=== TASK DIRECTIONS ===
For this exercise, please reproduce the records below word for word, from the first line through the line with "Task: Click the padlock lock-server icon".

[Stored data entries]
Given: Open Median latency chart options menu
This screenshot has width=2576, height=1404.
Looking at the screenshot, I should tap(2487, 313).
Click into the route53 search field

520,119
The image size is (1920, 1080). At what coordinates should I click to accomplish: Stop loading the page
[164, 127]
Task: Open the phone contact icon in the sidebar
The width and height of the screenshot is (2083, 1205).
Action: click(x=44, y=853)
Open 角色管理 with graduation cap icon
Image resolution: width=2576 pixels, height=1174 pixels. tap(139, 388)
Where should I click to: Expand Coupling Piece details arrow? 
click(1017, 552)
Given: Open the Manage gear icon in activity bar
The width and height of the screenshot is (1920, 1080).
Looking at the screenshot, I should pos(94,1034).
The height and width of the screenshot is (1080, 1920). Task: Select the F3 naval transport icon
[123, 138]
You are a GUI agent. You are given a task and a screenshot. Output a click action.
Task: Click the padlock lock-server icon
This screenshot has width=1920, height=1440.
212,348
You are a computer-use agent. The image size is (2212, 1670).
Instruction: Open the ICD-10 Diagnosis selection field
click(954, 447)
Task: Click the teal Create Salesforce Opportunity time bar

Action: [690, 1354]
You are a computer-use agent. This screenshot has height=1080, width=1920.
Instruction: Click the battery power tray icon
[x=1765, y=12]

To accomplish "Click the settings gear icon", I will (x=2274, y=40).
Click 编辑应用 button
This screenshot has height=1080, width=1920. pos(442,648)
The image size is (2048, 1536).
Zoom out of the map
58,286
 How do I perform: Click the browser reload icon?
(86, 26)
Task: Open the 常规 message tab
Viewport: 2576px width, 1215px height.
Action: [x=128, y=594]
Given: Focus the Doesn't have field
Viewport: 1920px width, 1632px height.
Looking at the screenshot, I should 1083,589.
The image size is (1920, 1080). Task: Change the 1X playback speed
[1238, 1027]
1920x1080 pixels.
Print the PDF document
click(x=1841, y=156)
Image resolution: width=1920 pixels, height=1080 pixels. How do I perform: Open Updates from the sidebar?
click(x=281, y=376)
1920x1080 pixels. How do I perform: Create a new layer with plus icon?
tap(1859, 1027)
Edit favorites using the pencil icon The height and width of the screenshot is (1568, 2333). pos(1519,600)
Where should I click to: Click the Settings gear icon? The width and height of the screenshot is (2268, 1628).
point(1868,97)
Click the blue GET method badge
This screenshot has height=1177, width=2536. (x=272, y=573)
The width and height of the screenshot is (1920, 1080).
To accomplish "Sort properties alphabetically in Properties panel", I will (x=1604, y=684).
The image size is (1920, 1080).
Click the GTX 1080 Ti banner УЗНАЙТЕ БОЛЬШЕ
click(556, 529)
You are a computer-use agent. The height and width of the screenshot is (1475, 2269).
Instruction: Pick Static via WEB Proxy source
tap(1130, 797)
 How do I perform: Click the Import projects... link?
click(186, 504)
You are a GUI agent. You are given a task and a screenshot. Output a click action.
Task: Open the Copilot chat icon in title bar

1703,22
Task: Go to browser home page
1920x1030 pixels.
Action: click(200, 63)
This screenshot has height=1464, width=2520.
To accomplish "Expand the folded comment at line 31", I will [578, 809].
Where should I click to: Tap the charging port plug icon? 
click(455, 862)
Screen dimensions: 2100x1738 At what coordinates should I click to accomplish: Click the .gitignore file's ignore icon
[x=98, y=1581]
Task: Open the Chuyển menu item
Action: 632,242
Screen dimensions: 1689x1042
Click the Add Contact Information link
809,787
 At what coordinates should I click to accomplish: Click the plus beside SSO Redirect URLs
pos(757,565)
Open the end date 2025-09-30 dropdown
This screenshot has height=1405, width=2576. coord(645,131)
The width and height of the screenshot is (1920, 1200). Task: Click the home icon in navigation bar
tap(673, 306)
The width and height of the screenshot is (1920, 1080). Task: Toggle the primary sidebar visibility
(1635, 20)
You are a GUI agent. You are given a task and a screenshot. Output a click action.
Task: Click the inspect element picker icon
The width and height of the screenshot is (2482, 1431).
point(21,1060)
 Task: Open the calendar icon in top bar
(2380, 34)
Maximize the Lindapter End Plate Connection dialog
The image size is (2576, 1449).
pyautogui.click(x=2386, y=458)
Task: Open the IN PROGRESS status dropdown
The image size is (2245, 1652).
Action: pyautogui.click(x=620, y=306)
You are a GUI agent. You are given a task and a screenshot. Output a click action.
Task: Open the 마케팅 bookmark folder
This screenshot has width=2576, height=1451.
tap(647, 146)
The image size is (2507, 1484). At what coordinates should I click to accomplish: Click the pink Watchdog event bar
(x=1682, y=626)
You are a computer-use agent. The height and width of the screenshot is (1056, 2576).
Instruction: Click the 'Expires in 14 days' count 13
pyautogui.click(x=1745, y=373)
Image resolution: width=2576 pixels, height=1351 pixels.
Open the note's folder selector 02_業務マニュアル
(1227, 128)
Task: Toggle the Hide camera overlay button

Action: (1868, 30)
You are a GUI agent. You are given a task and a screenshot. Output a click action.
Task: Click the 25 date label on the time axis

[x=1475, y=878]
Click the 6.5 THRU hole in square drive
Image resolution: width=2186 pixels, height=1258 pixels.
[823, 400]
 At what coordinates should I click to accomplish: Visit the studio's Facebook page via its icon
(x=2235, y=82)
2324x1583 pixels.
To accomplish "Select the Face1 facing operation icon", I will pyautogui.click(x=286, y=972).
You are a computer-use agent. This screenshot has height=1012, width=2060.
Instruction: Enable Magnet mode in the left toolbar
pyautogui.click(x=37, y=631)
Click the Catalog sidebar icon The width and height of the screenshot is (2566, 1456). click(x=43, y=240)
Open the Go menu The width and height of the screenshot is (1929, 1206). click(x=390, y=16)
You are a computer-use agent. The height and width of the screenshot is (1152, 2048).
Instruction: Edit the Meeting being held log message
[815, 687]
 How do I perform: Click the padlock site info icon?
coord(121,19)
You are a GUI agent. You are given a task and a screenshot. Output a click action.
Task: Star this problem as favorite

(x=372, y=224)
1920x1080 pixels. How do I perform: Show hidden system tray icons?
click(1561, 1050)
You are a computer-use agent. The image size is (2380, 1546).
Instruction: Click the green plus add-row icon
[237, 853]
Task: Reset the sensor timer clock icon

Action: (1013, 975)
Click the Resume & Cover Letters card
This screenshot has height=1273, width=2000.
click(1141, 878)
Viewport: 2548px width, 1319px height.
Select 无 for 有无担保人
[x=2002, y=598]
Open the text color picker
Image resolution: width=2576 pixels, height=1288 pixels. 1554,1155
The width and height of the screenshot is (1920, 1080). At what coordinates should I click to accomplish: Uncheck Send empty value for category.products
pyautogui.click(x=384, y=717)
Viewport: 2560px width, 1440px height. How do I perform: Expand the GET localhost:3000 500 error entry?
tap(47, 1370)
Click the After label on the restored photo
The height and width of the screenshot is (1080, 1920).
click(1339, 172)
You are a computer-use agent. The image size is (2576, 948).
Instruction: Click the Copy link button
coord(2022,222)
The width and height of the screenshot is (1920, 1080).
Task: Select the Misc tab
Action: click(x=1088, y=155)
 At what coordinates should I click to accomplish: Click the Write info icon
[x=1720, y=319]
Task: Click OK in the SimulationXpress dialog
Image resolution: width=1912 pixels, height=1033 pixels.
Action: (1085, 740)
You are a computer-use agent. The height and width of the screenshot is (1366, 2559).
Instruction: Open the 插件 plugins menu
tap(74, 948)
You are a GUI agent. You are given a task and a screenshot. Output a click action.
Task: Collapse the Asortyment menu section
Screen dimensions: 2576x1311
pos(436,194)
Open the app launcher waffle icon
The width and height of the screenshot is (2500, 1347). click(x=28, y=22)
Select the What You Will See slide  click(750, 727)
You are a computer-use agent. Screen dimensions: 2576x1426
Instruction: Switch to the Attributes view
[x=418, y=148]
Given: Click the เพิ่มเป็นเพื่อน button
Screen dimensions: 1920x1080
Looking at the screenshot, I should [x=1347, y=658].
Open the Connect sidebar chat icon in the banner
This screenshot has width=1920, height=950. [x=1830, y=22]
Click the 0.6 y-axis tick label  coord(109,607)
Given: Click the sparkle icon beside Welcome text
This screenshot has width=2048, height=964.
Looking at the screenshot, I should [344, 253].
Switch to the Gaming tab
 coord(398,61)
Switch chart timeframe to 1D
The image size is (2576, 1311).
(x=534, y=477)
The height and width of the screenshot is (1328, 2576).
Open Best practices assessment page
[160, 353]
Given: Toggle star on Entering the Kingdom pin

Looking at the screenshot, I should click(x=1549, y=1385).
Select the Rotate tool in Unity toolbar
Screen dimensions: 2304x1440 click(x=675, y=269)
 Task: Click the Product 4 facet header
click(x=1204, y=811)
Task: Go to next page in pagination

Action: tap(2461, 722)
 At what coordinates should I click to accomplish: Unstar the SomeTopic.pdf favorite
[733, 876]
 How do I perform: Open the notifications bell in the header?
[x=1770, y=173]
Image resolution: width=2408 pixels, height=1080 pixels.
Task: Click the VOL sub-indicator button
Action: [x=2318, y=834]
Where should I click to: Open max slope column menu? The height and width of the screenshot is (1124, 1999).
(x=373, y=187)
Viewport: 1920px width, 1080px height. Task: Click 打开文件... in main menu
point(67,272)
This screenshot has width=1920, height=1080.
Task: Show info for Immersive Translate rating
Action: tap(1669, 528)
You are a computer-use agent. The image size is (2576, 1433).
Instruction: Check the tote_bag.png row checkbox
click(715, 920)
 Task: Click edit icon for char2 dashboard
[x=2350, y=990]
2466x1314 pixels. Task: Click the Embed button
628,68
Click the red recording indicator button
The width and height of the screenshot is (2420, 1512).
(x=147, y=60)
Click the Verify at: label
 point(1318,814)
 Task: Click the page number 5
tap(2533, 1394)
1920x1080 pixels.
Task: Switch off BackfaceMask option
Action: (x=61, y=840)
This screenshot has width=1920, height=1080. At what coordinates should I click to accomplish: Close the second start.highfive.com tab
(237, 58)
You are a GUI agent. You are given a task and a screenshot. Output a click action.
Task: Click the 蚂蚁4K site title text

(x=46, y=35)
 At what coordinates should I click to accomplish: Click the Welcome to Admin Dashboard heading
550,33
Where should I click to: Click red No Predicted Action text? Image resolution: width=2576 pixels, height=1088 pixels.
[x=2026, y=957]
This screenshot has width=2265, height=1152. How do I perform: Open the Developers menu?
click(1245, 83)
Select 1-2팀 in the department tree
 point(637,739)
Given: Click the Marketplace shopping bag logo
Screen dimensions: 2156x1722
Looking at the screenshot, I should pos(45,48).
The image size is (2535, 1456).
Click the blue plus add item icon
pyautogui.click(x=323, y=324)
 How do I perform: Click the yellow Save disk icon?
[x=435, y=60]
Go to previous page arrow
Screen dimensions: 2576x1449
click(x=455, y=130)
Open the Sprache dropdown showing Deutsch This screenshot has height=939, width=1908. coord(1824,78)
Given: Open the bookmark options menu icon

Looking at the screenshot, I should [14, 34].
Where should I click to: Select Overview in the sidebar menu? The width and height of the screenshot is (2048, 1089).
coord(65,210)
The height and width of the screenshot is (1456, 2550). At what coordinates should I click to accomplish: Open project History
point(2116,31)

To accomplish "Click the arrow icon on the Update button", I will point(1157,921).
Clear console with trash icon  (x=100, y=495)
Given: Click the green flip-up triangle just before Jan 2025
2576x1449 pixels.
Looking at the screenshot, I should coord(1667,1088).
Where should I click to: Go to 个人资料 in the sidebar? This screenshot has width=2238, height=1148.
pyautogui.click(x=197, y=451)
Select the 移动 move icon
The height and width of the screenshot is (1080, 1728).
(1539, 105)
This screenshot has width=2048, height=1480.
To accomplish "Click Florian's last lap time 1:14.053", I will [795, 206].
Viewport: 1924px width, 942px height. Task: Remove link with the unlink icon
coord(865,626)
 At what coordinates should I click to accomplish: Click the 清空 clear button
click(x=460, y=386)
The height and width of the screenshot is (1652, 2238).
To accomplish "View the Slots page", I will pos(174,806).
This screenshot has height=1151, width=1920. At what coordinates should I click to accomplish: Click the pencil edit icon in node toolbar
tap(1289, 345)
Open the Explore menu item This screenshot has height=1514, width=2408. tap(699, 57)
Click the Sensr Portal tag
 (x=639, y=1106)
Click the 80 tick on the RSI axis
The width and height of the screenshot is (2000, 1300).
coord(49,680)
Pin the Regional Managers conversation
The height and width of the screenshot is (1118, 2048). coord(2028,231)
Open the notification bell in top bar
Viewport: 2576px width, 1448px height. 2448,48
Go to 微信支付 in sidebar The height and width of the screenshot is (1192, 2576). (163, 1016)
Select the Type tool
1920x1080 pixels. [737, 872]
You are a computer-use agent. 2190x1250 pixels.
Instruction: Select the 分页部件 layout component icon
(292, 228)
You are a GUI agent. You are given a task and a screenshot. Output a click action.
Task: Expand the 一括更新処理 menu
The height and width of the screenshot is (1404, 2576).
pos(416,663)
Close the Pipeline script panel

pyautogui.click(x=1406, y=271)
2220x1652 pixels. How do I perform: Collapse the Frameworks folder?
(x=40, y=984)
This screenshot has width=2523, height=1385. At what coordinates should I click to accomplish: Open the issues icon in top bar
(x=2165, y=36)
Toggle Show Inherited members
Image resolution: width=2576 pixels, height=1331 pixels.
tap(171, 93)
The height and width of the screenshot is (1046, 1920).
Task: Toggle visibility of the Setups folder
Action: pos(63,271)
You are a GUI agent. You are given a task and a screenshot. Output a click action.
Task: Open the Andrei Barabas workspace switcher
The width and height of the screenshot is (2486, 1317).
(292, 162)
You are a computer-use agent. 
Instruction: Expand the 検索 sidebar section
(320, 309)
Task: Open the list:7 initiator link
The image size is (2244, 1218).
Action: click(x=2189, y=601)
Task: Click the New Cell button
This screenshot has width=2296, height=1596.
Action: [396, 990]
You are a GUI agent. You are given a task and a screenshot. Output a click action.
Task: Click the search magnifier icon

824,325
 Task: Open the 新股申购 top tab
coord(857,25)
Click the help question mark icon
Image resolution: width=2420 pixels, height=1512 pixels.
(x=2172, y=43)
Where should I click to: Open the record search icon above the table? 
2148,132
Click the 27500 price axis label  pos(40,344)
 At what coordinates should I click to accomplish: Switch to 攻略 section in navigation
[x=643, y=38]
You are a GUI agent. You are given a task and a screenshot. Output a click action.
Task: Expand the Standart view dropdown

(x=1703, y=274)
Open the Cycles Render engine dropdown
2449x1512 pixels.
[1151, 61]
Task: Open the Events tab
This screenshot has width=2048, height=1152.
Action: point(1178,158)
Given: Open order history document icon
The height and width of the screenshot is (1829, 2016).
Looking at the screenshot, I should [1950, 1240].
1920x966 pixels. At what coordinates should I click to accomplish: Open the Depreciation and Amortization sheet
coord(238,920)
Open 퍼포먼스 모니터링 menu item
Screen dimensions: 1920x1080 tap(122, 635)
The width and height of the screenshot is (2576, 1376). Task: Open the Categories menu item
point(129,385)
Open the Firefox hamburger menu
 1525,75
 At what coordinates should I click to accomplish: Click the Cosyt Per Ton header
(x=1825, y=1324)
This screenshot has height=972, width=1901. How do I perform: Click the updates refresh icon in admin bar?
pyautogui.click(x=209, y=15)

=== RESULT ===
Given: Open Median latency chart options menu
This screenshot has width=2576, height=1404.
Looking at the screenshot, I should tap(2487, 313).
Click into the route53 search field

520,119
The image size is (1920, 1080). At what coordinates should I click to accomplish: Stop loading the page
[164, 127]
Task: Open the phone contact icon in the sidebar
The width and height of the screenshot is (2083, 1205).
Action: click(x=44, y=853)
Open 角色管理 with graduation cap icon
Image resolution: width=2576 pixels, height=1174 pixels. tap(139, 388)
Where should I click to: Expand Coupling Piece details arrow? 
click(1017, 552)
Given: Open the Manage gear icon in activity bar
The width and height of the screenshot is (1920, 1080).
Looking at the screenshot, I should pos(94,1034).
The height and width of the screenshot is (1080, 1920). Task: Select the F3 naval transport icon
[123, 138]
You are a GUI agent. You are given a task and a screenshot. Output a click action.
Task: Click the padlock lock-server icon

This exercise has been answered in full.